This Year, Don’t Make a Resolution. Join the Healthy Habit Challenge Instead!
We will never tell you to make a New Year’s resolution. For one, we like you just the way you are. Also because we know that most resolutions fail and we never want you to feel like you didn’t do something good enough. (You’ve got this whole adulting thing!) Changing your daily behavior (think: eating less junk, drinking more water, packing more lunches) is really hard. Like, really really hard. According to some estimates, at least 80 percent of resolutions fail.
So, to ring in 2017, we didn’t want to talk about resolutions. But we know that some people love to use the calendar change as a refresh button. That’s why, instead, we’re talking about building healthy habits. Doesn’t that just sound more fun — and more doable?
How Long Does It Take to Make a Healthy Habit?

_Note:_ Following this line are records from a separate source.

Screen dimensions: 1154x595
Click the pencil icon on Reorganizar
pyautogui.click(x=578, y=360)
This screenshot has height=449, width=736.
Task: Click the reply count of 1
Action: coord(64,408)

Of course, this all begs the question: How long does it take to form or break a habit? A paper from the 1950s has been incorrectly interpreted over the years and boiled down to the idea that it takes 21 days.
In actuality, a 2009 study from the University College London followed 96 people over 12 weeks and found the average time it takes to stick to a new habit is 66 days. But the individual times varied from 18 to a whopping 254 days. That’s a big range!
The Healthy Habit Challenge
We have four writers who are each trying to start a new healthy habit this year. And because you’d be incredibly bored reading about their updates for 254 days (or even 66!), we gave them all a little over a month. Not the most scientific approach, but it’ll still be fun! They’ll each write an initial story, letting us know about their goals and how they plan to make it all happen. Then, next month, we’ll check in to see how it’s going.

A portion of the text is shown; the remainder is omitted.